▶ [TASK]:
Nothing but the lines from the one with "Task: Open the notifications bell" through the final line of the entries should appear in the answer, copied exactly and without pictures.
----------------
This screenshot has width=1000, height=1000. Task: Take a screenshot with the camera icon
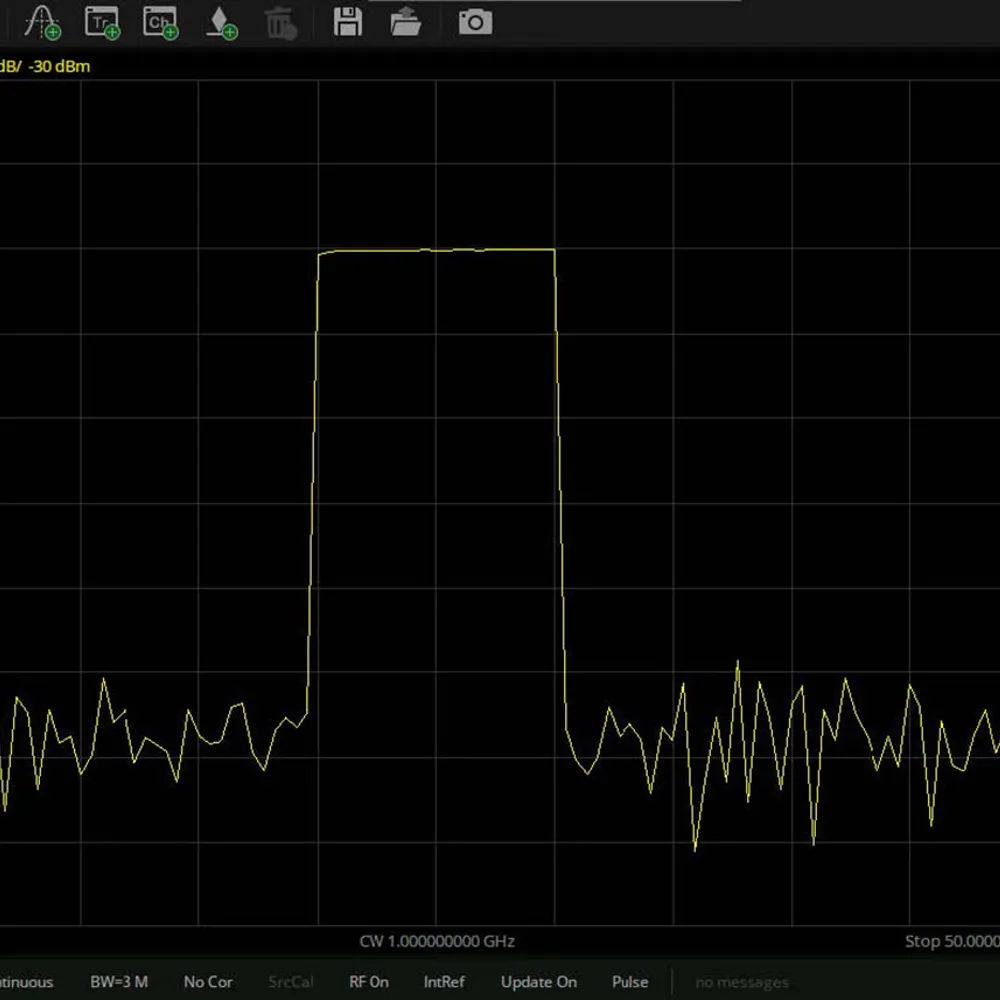tap(475, 21)
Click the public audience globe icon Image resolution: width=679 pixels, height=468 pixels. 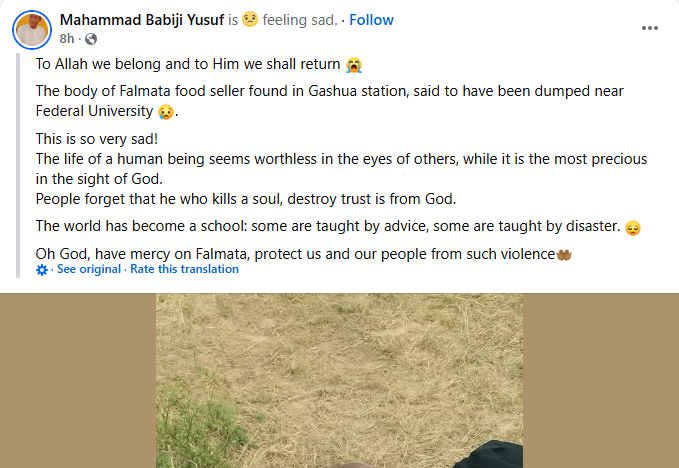[x=90, y=39]
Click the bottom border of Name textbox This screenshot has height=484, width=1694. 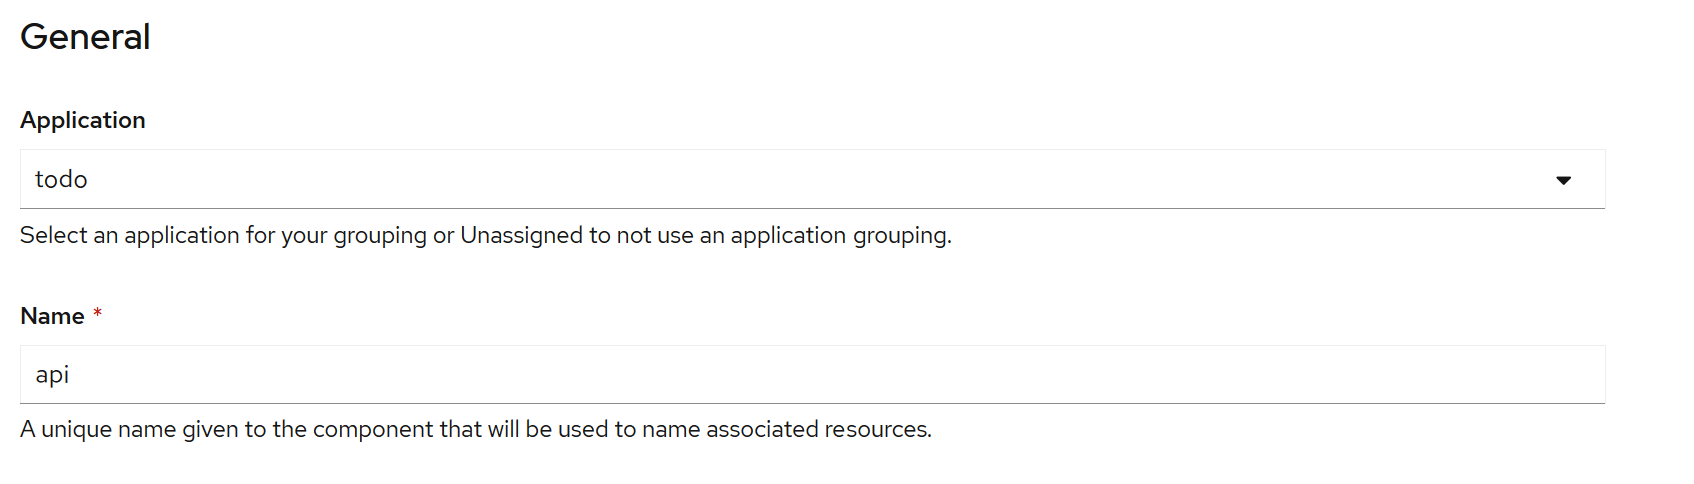(x=812, y=403)
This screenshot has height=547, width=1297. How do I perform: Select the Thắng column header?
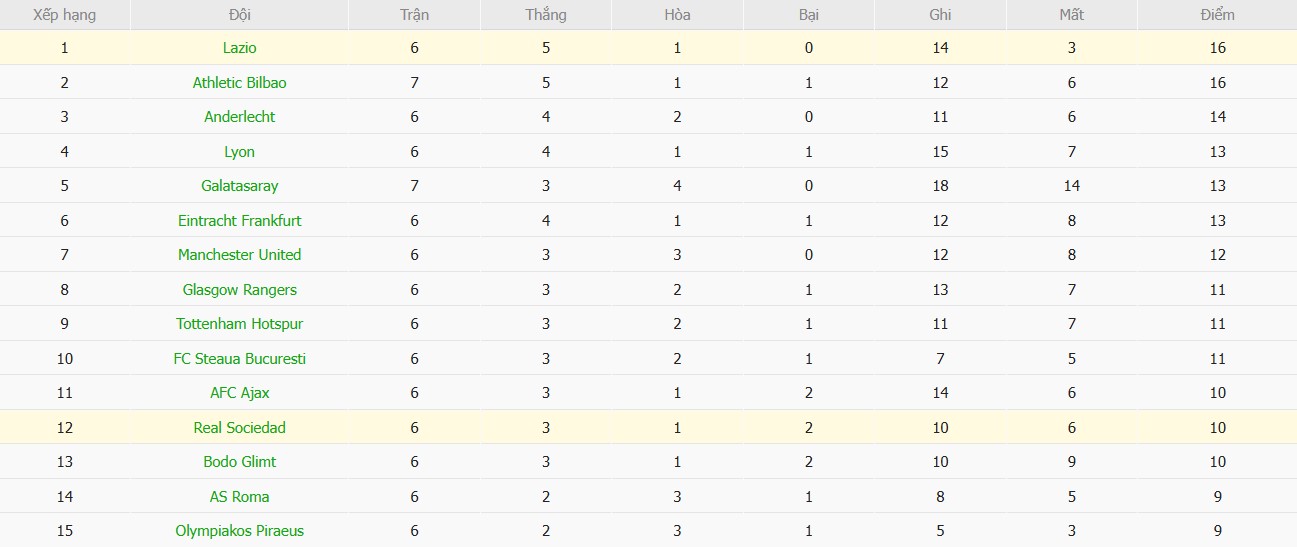click(x=546, y=15)
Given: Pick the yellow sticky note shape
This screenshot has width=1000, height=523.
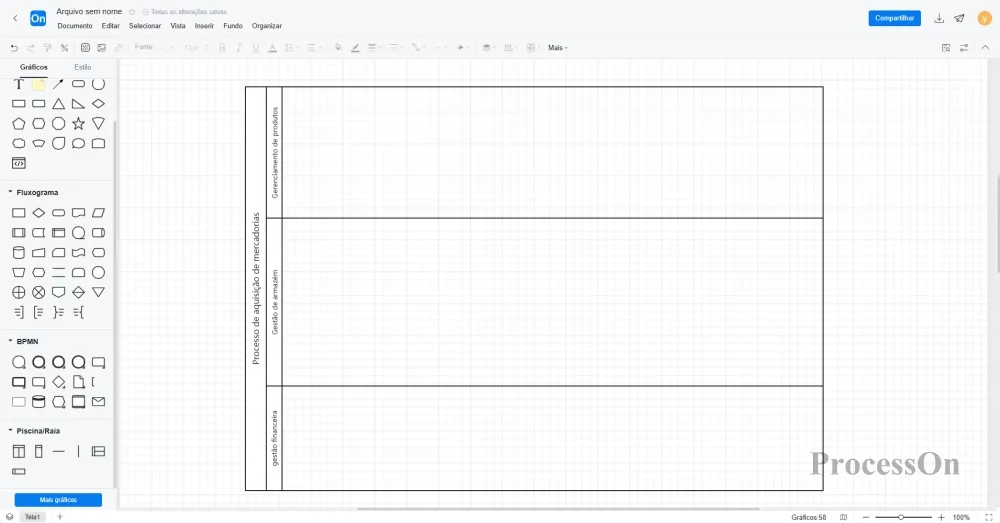Looking at the screenshot, I should coord(38,84).
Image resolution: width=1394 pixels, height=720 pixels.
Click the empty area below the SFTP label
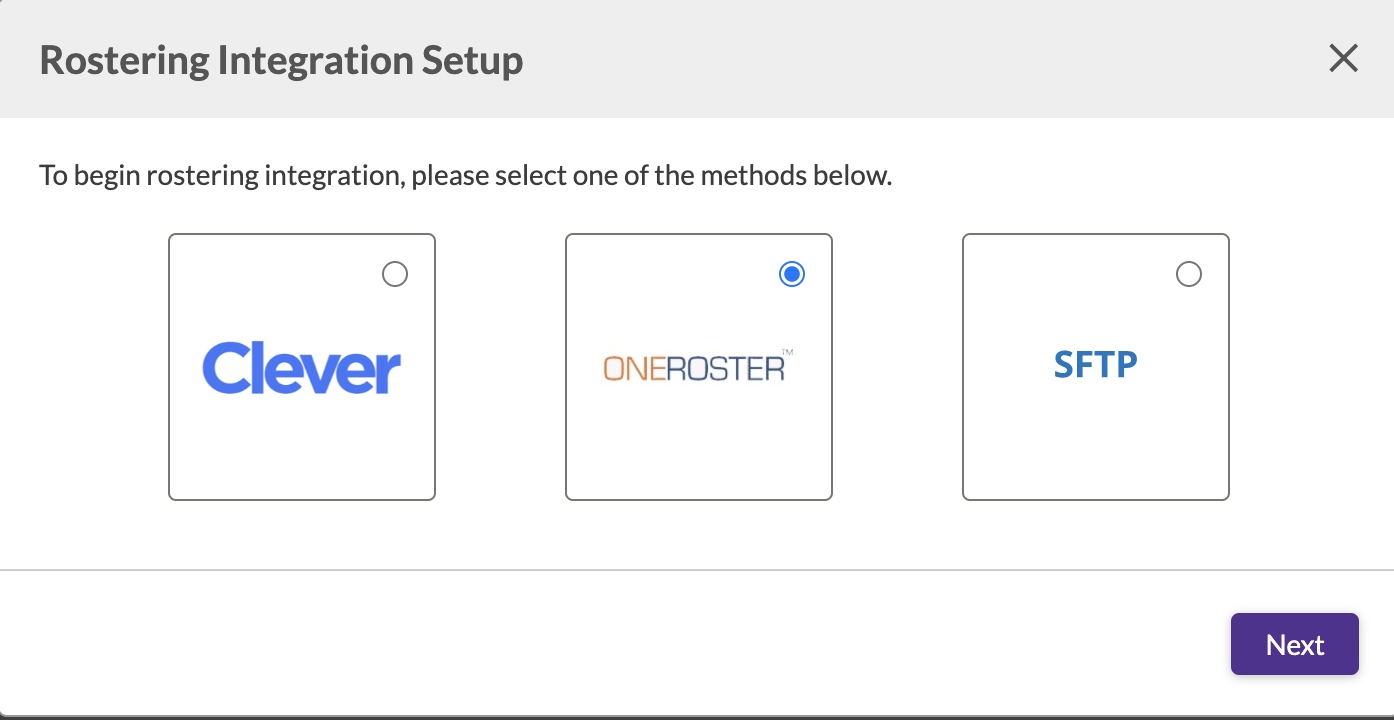click(x=1095, y=450)
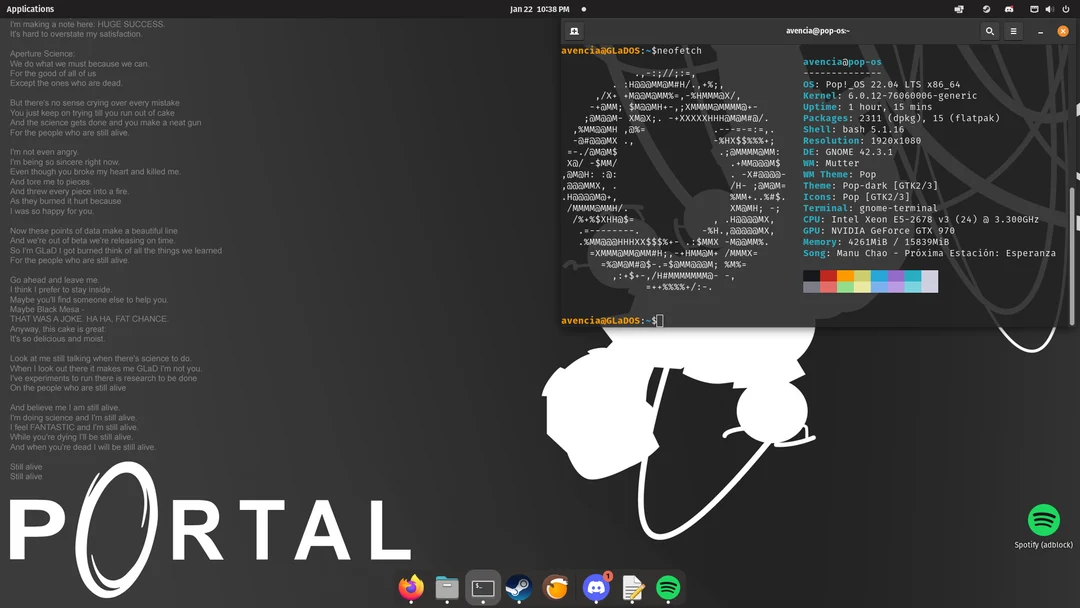Open Spotify from the dock
The image size is (1080, 608).
point(668,588)
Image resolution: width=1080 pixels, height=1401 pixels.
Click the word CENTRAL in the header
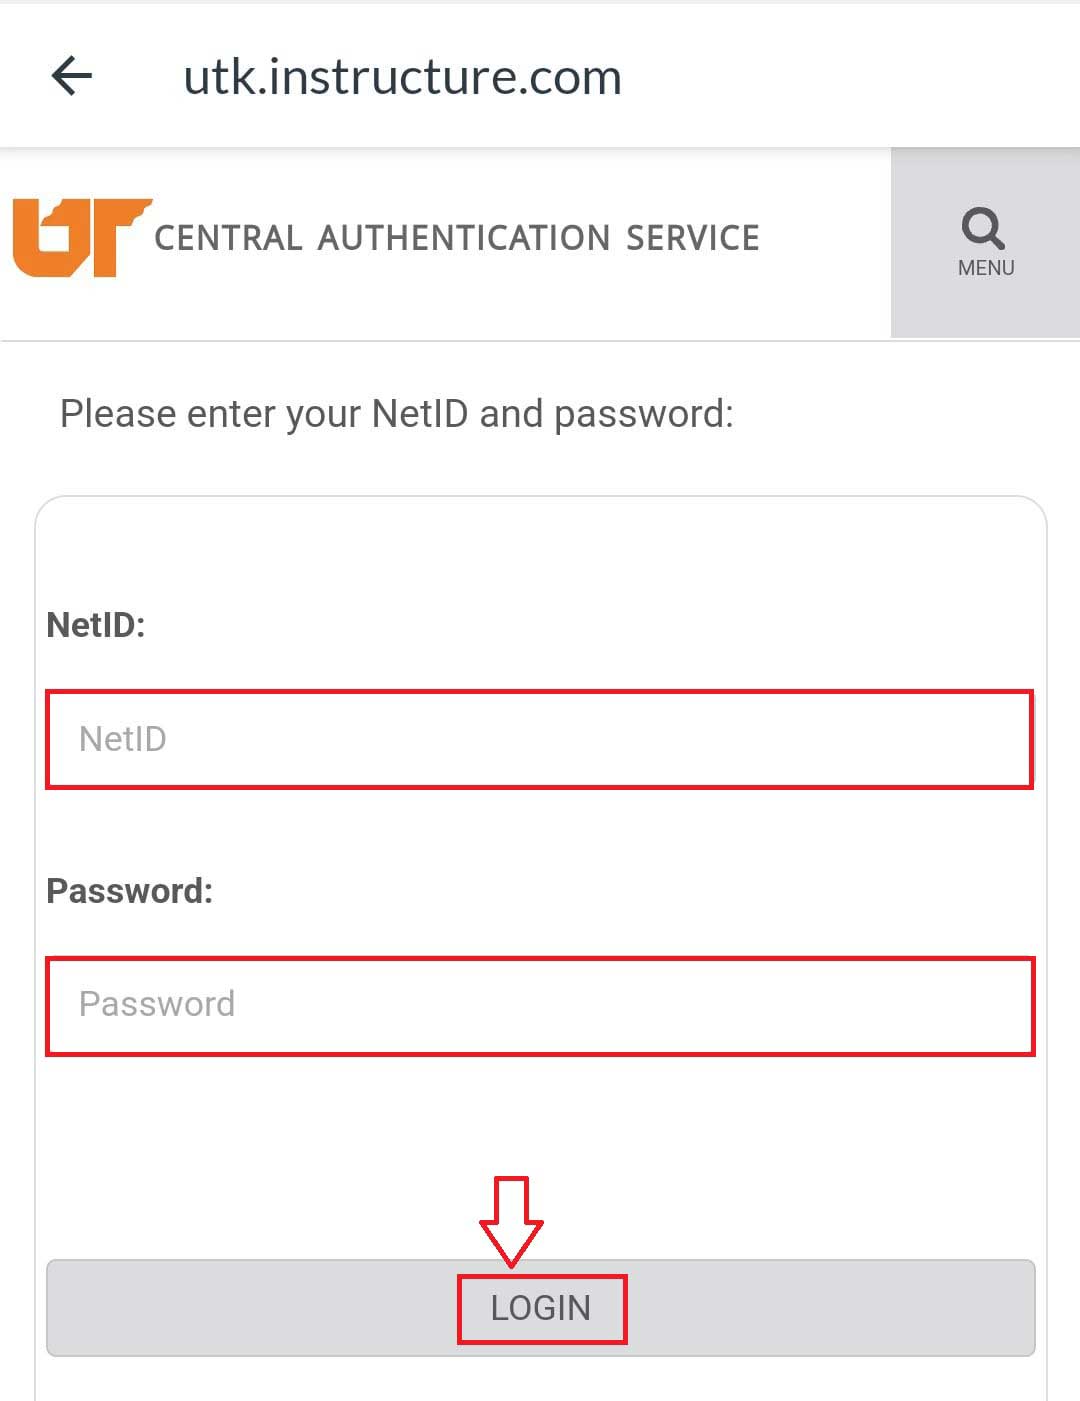[228, 238]
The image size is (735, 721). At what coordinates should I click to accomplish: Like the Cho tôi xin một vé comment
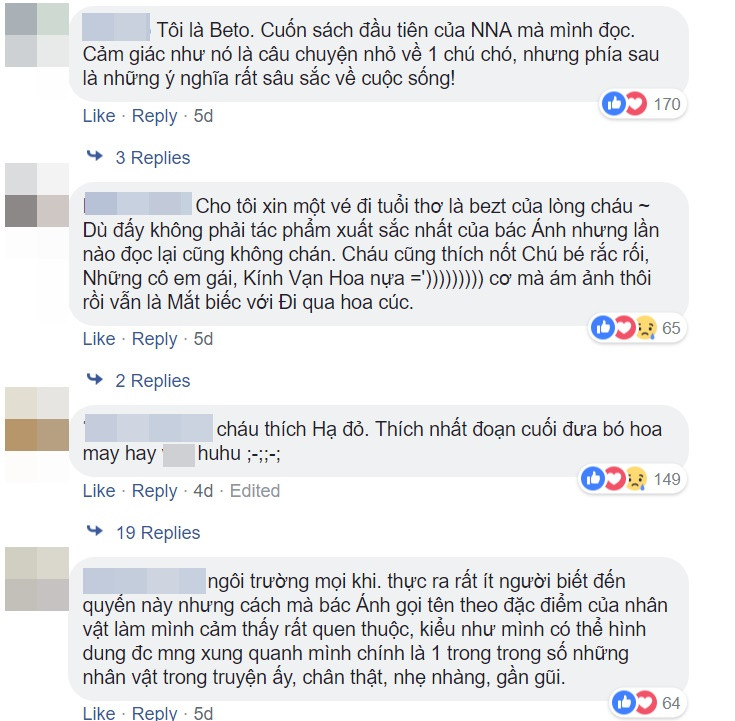99,338
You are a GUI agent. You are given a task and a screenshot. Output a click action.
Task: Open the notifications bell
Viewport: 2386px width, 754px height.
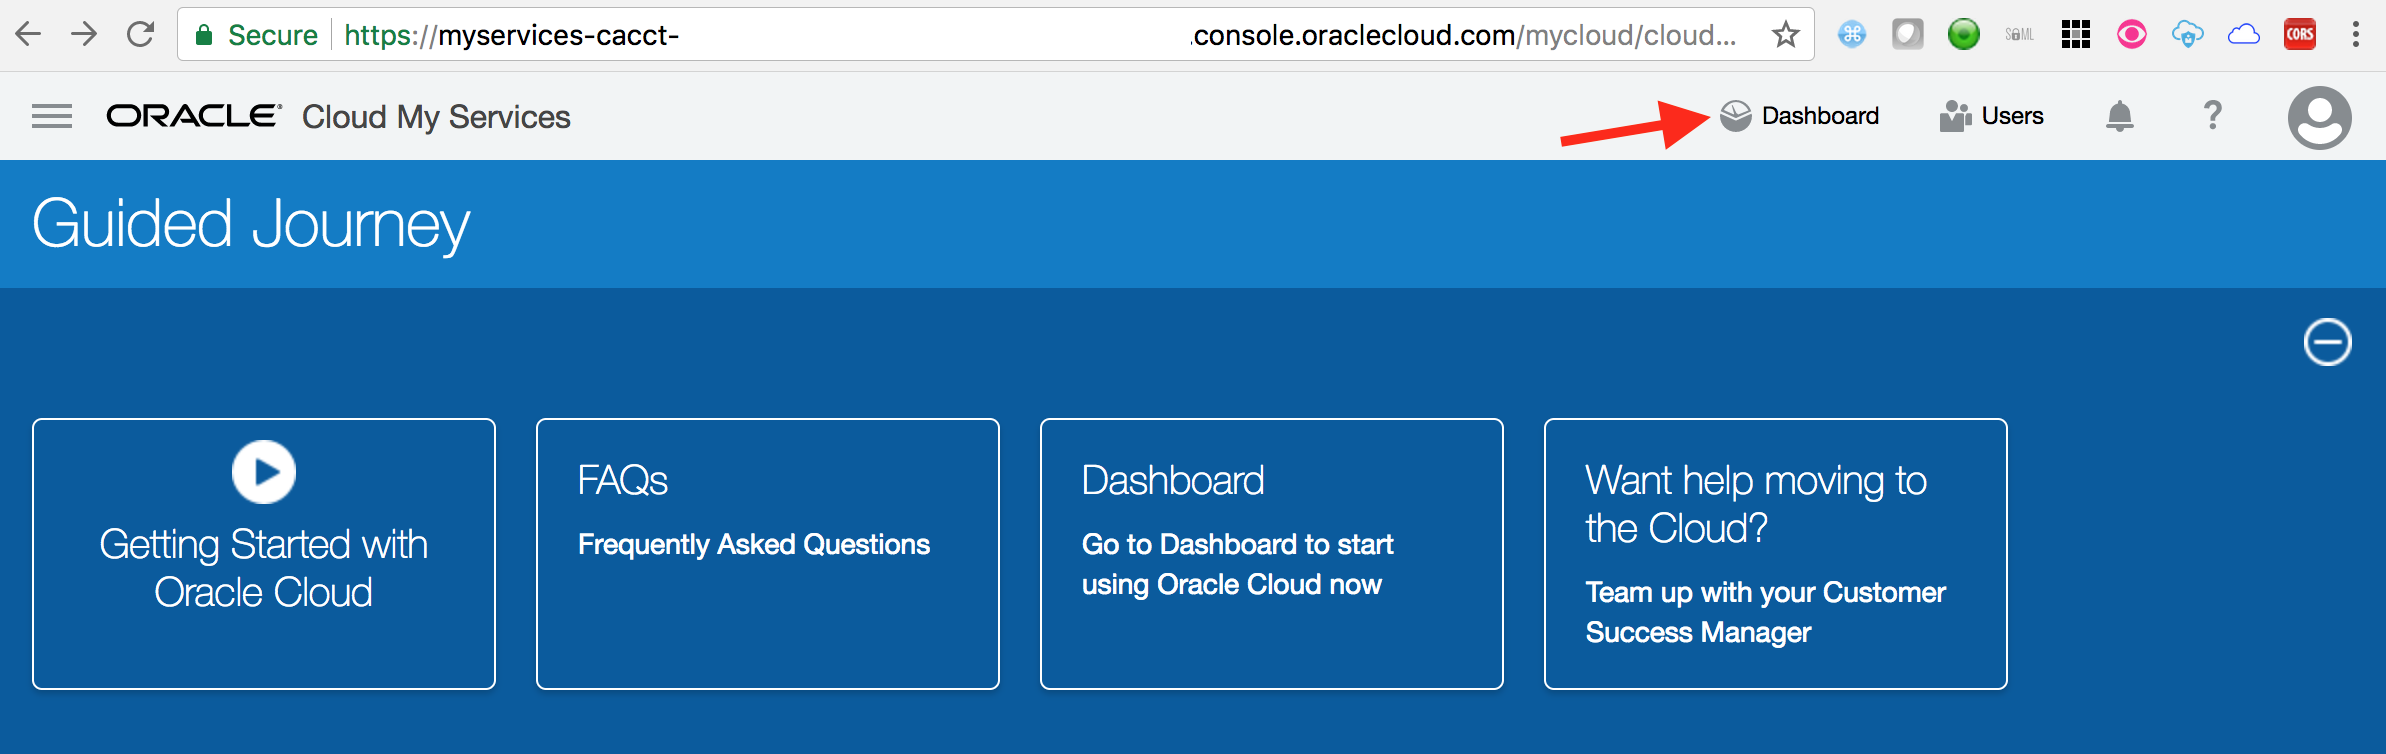click(x=2119, y=116)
----------------
▶ [TASK RESPONSE]:
Task: Open the notifications bell
Viewport: 2386px width, 754px height.
click(x=2119, y=116)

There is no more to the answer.